Can you pay 175% interest on a loan in New Mexico? Yes, and it’s legal
NEW MEXICO (KRQE) – This is the kind of transaction you would expect to do in a late night alley. Yet in New Mexico there is a thriving industry that is legally making hundreds of millions of dollars. We are talking about the storefront installment loan business. Each year, more than 200,000 New Mexicans take out short-term loans at exorbitant interest rates, as high as 175%.
“It’s a very serious threat. I think it’s outrageous, ”says Albuquerque lawyer Karen Meyers. Meyers headed Attorney General Gary King’s consumer division. “There is no political reason that supports continuing to charge for unfair, unaffordable and exploitative loans,” Meyers said. “No one should have to pay triple-digit interest rates on a loan,” says Lindsay Cutler, lawyer for the New Mexico Center on Law and Poverty.
“It’s absolutely devastating,” said a woman in northern New Mexico who asked that her name not be released. We will call it Rebecca. She lives just off the Navajo reservation near Farmington. After her husband was fired due to COVID-19, her family faced a financial crisis. “We had to pay our rent, our utilities and also help my mother, who lives (on the Navajo reservation)”, Rebecca mentionned.
In order to get emergency cash, she sought out a Farmington storefront lender. Using the title of his car as a guarantee, Rebecca was loaned $ 3,500 at an interest rate of 155%. “It was very attractive… It’s like, yes, that’s the answer to our prayers,” Rebecca mentionned. Only after signing the papers Rebecca realizing that she couldn’t afford the payments. “On a loan of $ 3,500, we will repay $ 11,445.”

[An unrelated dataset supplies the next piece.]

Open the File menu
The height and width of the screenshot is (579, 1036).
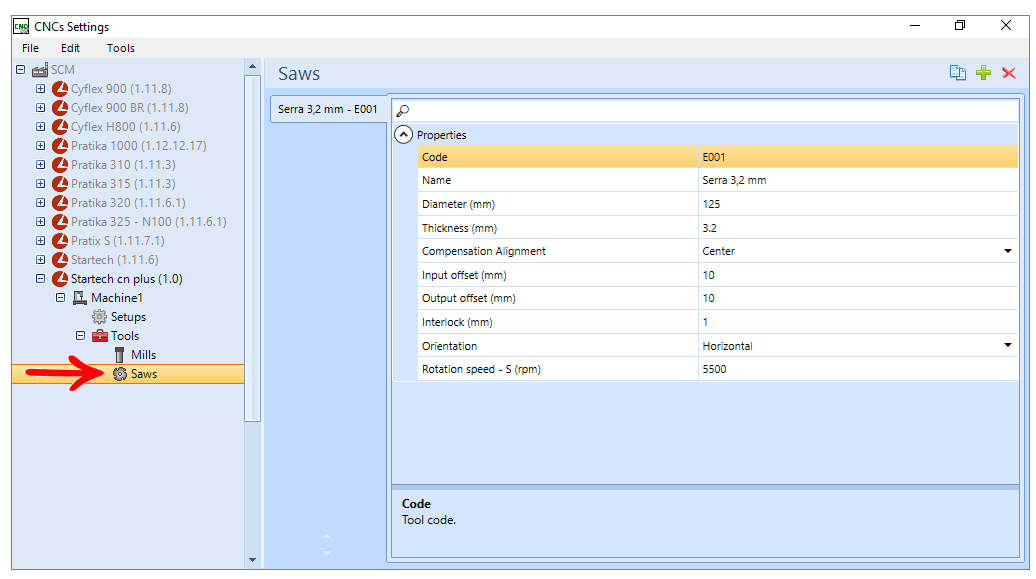click(x=30, y=48)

Rebecca is now behind on his payments. “We’re just going to have to give them the vehicle. It’s the only vehicle we have. So now we just have to hand it over to them because we can’t afford that payment. ” Rebecca said.
Rebecca Is not alone. Every year tens of thousands of New Mexicans are left with short-term loans at astronomical interest rates. It is an industry that appeals to families who may have bad credit and need access to cash. Many are not eligible for conventional bank loans. The downside, however, is the unaffordable payments. In 2019, the New Mexico storefront loan industry took out installment loans totaling $ 660 million.

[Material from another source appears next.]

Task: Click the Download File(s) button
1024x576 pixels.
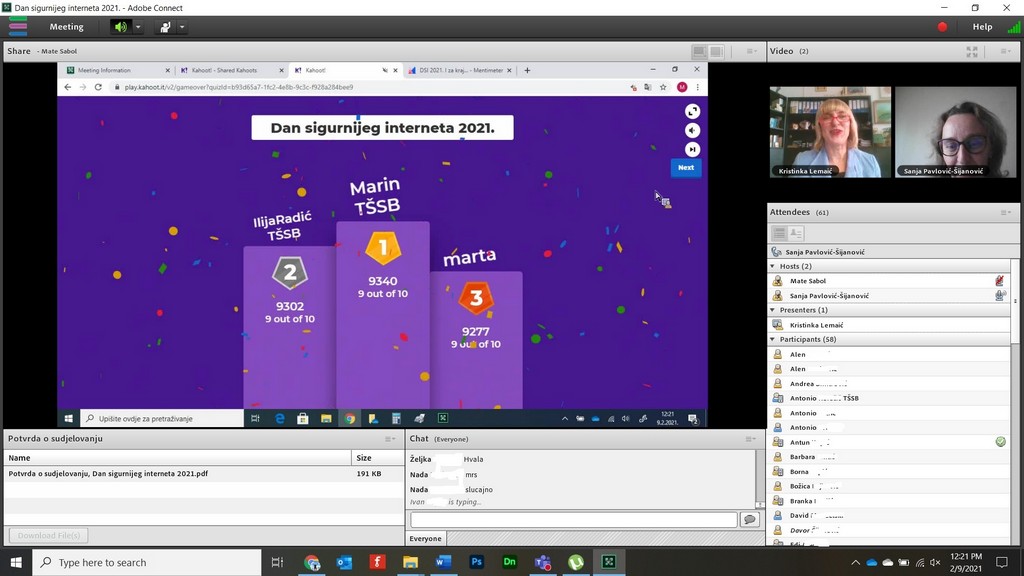Action: click(49, 535)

“No one should have to choose between paying for basic necessities, putting food on the table or paying the rent that month and making a payment on a triple-digit interest rate loan,” says Lindsay Cutler of the New Mexico Center on Law and Poverty. “A loan at 175% interest is an abusive loan, it is unaffordable. It’s an alarming interest rate, ”says Lindsay Cutler.
Let’s put this in perspective.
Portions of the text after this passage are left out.